Nein. Wir können nicht unsere Probleme nach Dringlichkeit ordnen und sie dann eins nach dem anderen wegforschen. Zielgerichtet kann Forschung nur dann sein, wenn das Ziel schon in Griffweite ist – etwa bei der Entwicklung eines neuen Impfstoffs. In welche Richtung wir allerdings forschen müssen, um die Probleme zu lösen, die wir in 20 Jahren haben werden, kann heute niemand sagen. Natürlich ist es klug, etwa viel Geld in erfolgversprechende medizinische Forschung zu stecken. Aber vielleicht entsteht die nächste medizinische Revolution durch einen neuartigen Sensor, der gerade für völlig andere Zwecke in einem NASA-Labor erfunden wird?
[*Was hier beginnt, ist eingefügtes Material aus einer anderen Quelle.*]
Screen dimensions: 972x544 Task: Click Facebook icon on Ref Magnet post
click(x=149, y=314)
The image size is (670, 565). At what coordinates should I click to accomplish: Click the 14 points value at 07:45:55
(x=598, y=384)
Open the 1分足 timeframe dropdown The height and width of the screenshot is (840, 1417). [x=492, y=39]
Die beste Strategie ist, das Wissen der Menschheit in allen Bereichen zu erweitern. Und das gelingt am besten dadurch, dass wir uns Ziele setzen, die richtig schwer zu erreichen sind. Es ist ein bisschen wie im Sport: Manche Leute trainieren, um einen hohen Berg zu besteigen oder den Ärmelkanal zu durchschwimmen. Das ist für sich genommen nicht besonders sinnvoll. Aber das Training dafür macht fit – und das bringt konkrete Vorteile. Ein gut trainierter Bergsteiger kann mir dann auch dabei helfen, die Waschmaschine in den ersten Stock zu schleppen.
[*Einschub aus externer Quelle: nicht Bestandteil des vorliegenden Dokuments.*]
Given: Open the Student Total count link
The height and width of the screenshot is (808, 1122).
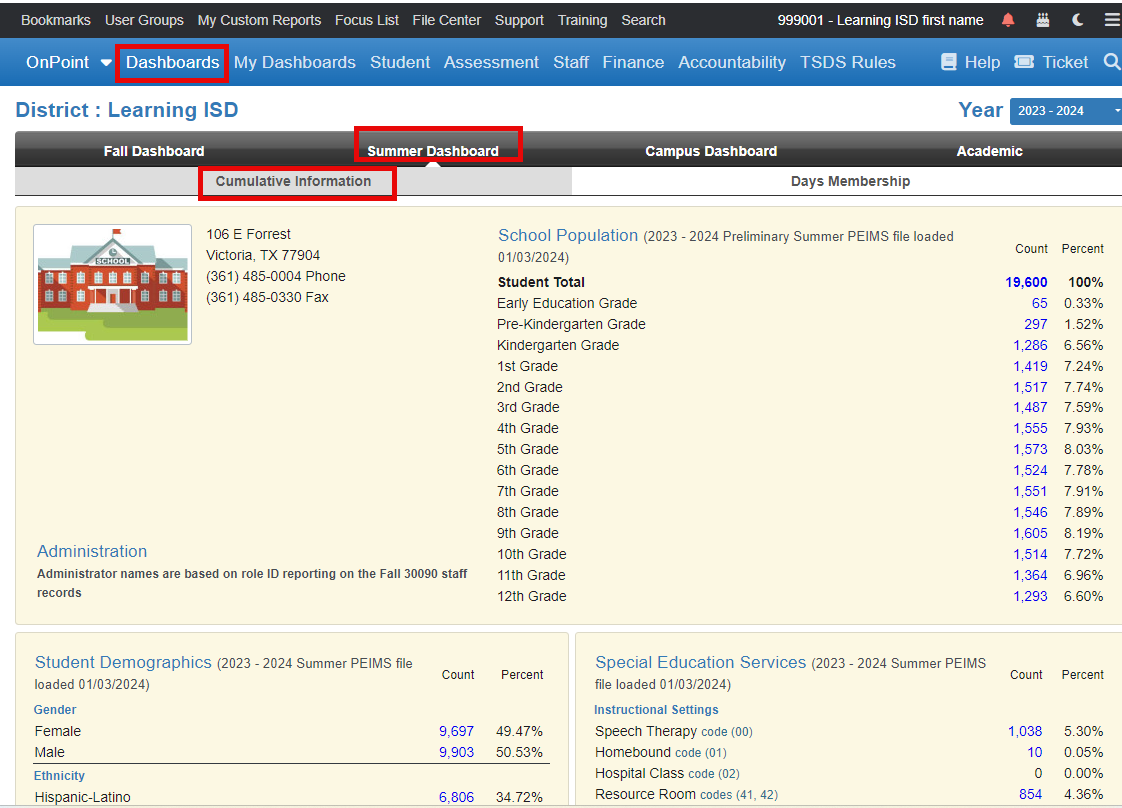Looking at the screenshot, I should [1027, 282].
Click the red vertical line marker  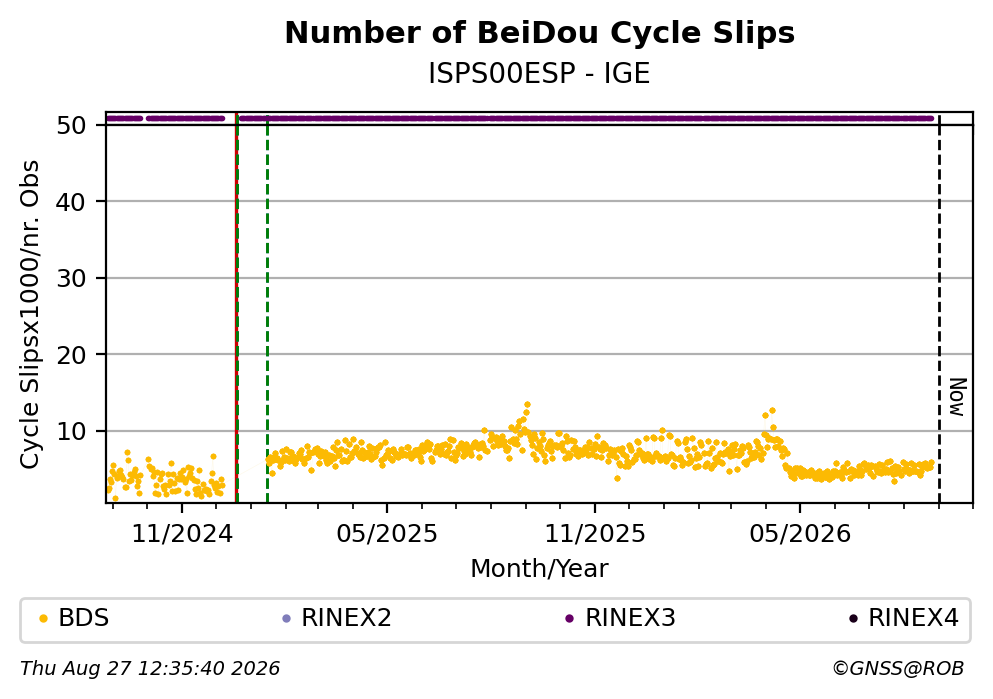(236, 308)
Und auf ähnliche Weise ist auch die Weltraumforschung nützlich: Sie erhöht unsere wissenschaftliche Fitness. Sie ist ein hervorragendes Trainingsprogramm, für praktisch alle naturwissenschaftlichen und technischen Forschungsdisziplinen. Wir als Menschheit werden dadurch insgesamt klüger – und das haben wir bitter nötig.